Sunday, February 20, 2011

All the Single Ladies, All the Single Ladies...

Location: Brooklyn, New York. Dog-hair-covered love seat in my friend Rob's apartment.
Time: 9:35 am, much too early to be up, but my body has been conditioned to wake up early no matter what.
On my mind: How to people get together?

I want to a bar last night, simply because there was nothing else to do. My friend Rob and I sat at the bar talking about all the work we didn't get done that evening - we were sidetracked by about 5 hours of the television show Minute To Win It, a show that we agreed would not hold either of our attention for more than said minute if we were to watch it alone, but with someone to watch with the drama increases and you can get REALLY into it. Anyway, as we talked the bar began to fill up, it wasn't 30 minutes between our arrival at an empty bar until it was at capacity. I had to cross the dance floor to get to the bathroom and in trying to get around some dude I inadvertently became his momentary dance partner. I was unwilling to participate as his buddies shouted "Do you know that guy?!?!?!" I assure you folks, he does not.
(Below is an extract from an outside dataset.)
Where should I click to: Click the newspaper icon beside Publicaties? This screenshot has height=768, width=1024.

As the night went on my primary activity became people-watching, a gaggle of hip-ly dressed and hairstyled girls dominated the outer dance floor near my seat. I couldn't tell if it was an anti-guy girls night or a let's-all-go-out-and-find-husbands girls night, but I've never seen anyone dance as disinterestedly as they did...until Beyonce came on, of course. There were dudes too, no different than any other dudes I've ever seen in my life. Bar dudes all wear the same shirt, they all have the same moves, and they're all on "The Hunt". It's ALWAYS bothered me, and I say always because I've spent a lot of my life in bars. My dad would bring me around to all the bars he frequented when I was young, and I'd play pinball or Centipede and watch the sadness. Admittedly, local town bars at 2 pm are different from hipster bars at midnight, but only in the age and lifestyle of the clientele. It's still only two kinds of men - hunters and people who go there just because that's where they go. It sucks that I'm such a bar veteran since I hate almost every one I've ever been to, it's just not my scene.
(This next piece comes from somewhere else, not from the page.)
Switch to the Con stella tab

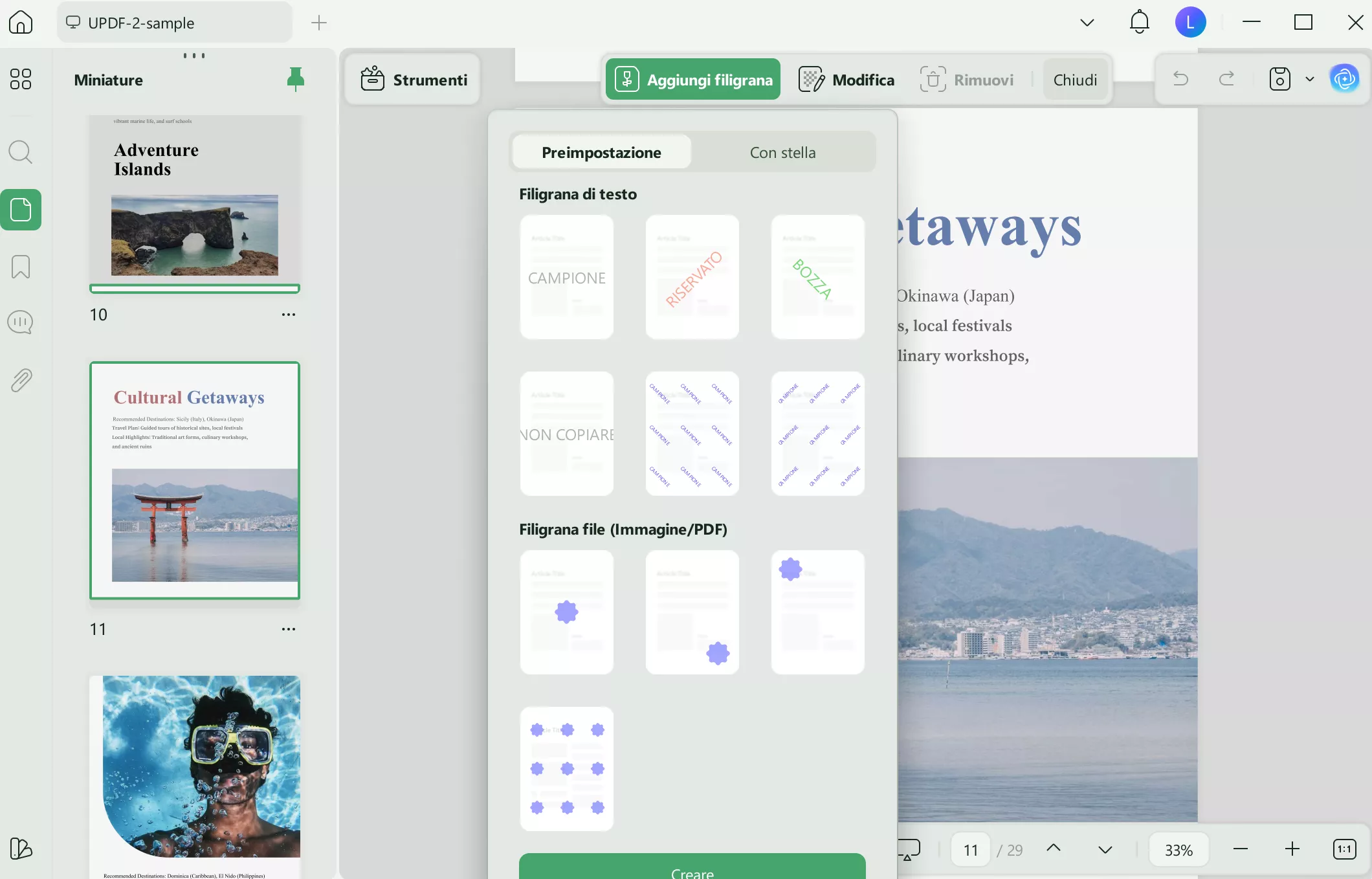[782, 153]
I don't understand the mentality of bar culture, "hooking-up" and whatnot, it doesn't appeal to me. When I see people leave together I think, What the hell are you two going to do now?? What is the conversation?? Where are you going?? It feels somewhat juvenile to feel that way, but what's the alternative? It seems so sordid, doesn't it? Not that it can't work, I know my parents met at a bar and they were very, very much in love. I guess it just weirds me out to be in such an obvious situation.
I've lost my train of thought since I've spent the last twenty or so minutes watching/listening to The Velvet Underground on Youtube. Probably better that I end where I did. It's no secret that everything I write about love and longing and all of that is just the matter of the moment spilling out of my head. What if I had met someone really cool last night, would I be sitting here talking about how wrong I was about bars all my life? Maybe, but the odds of that are such that I doubt I have to worry. I already know plenty of cool people, maybe I just need to relax. I'm really wishing I brought the first Velvet Underground record with me for the car ride home.